**Work order:**
Would you please return the lines of the entries below starting at the line that has "[button] (712, 1232)" and ending at the line that has "Cookiebeleid", both included, exactly as they are?

**Extracted data:**
===
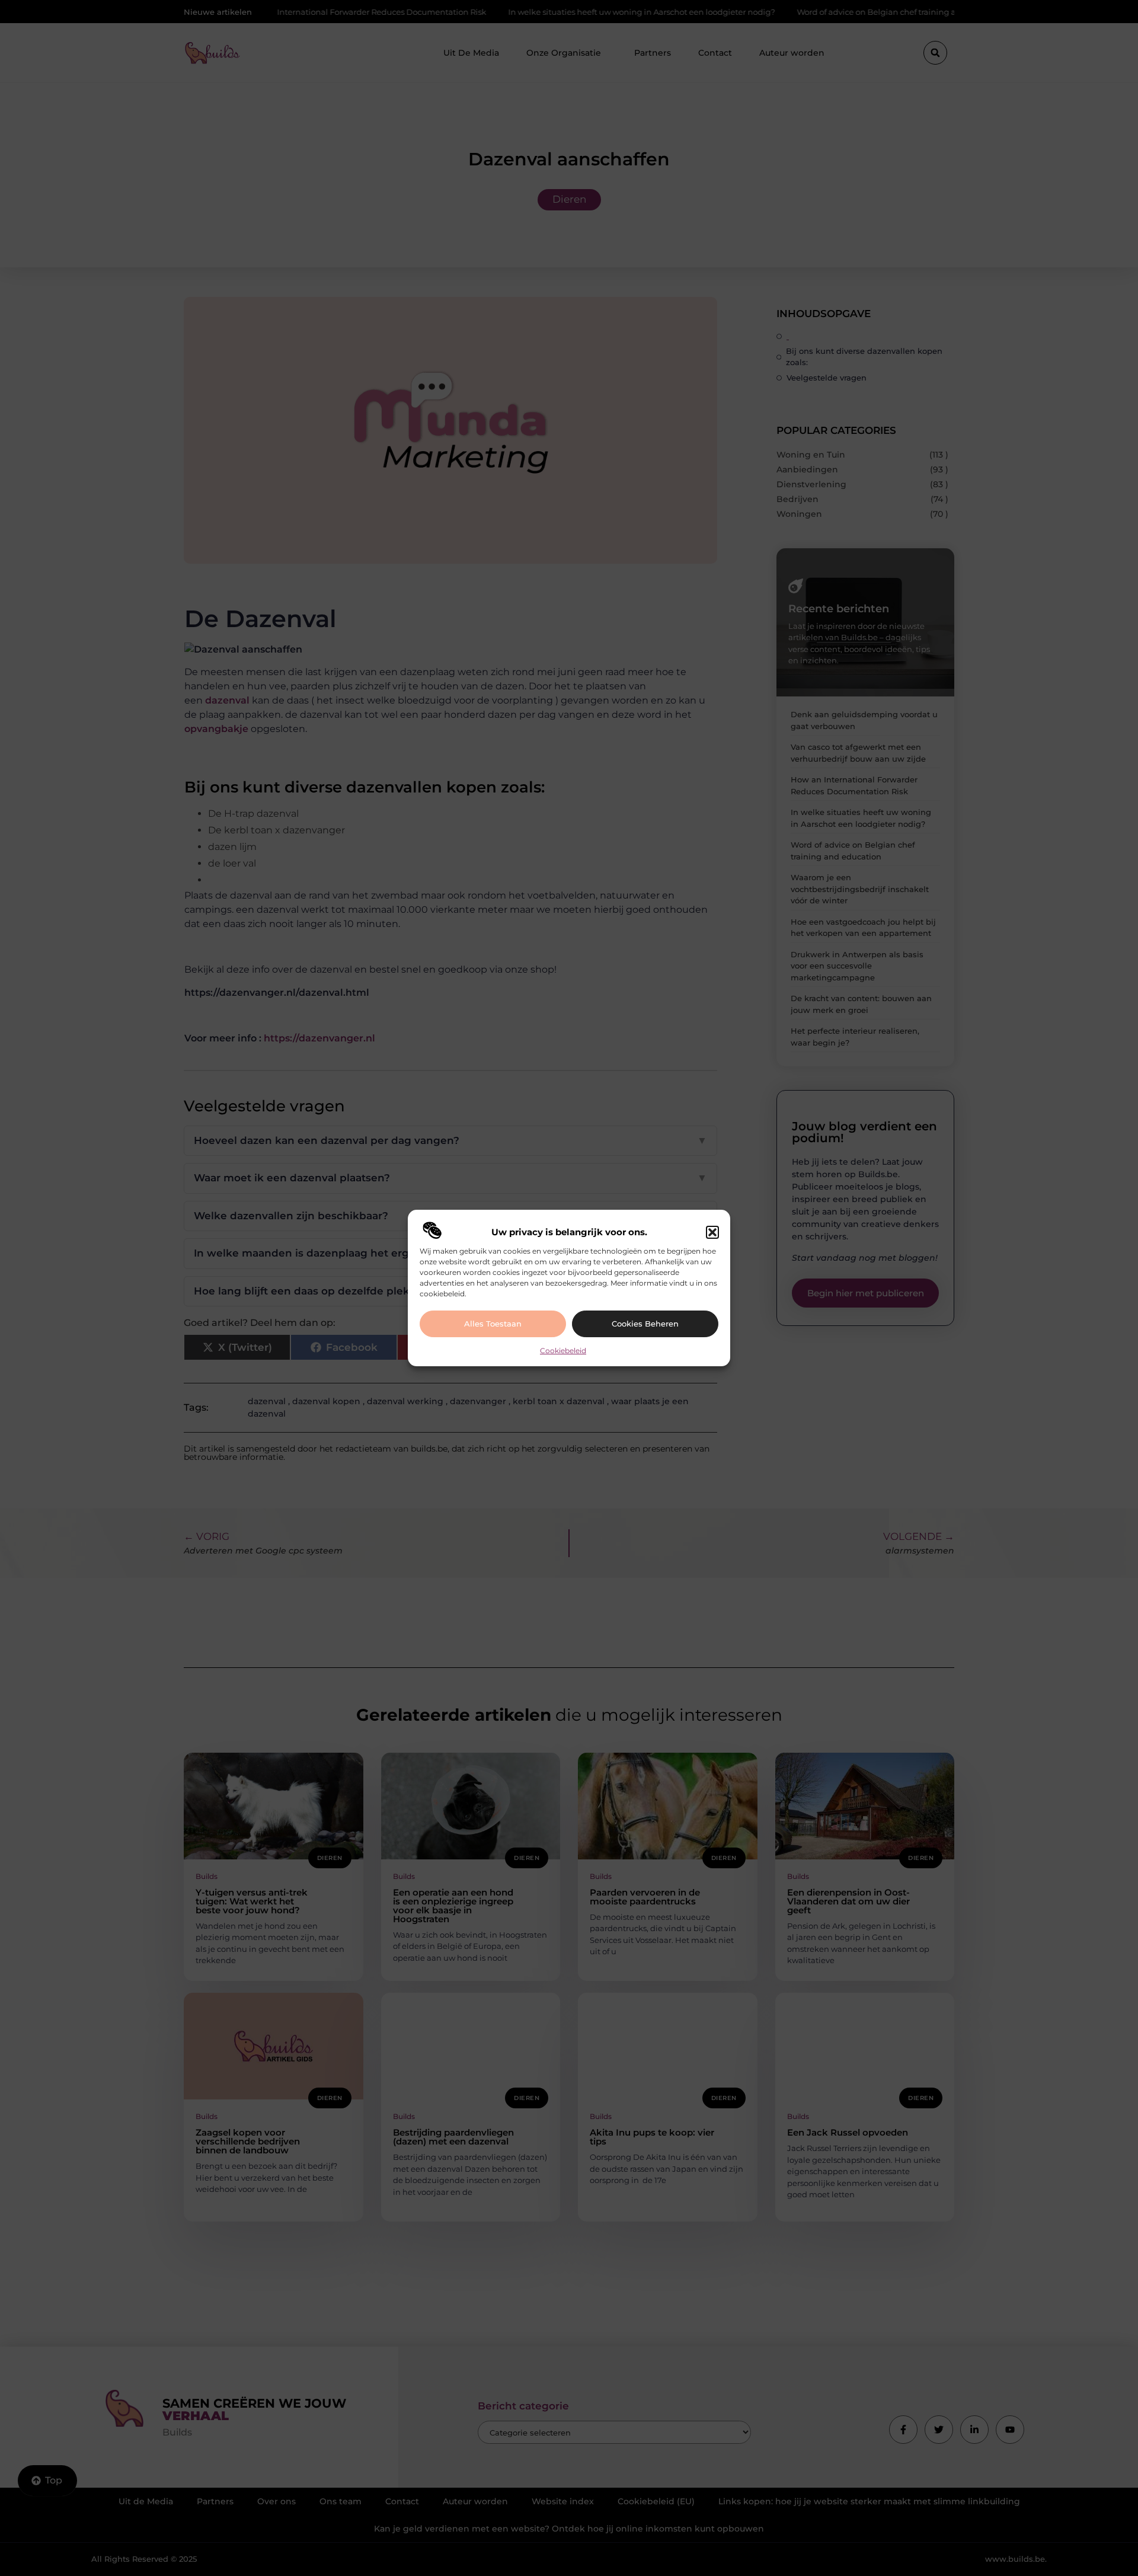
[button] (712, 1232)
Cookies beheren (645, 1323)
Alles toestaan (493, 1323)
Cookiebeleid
===
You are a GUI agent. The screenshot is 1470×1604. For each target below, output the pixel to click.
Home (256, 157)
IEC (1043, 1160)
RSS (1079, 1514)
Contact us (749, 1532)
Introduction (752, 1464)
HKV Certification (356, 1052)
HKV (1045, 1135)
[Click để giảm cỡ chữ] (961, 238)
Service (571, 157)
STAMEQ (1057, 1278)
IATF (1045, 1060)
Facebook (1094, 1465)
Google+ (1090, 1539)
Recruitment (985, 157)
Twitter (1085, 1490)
===
**Response area:**
[button] (712, 1232)
Cookies beheren (645, 1323)
Alles toestaan (493, 1323)
Cookiebeleid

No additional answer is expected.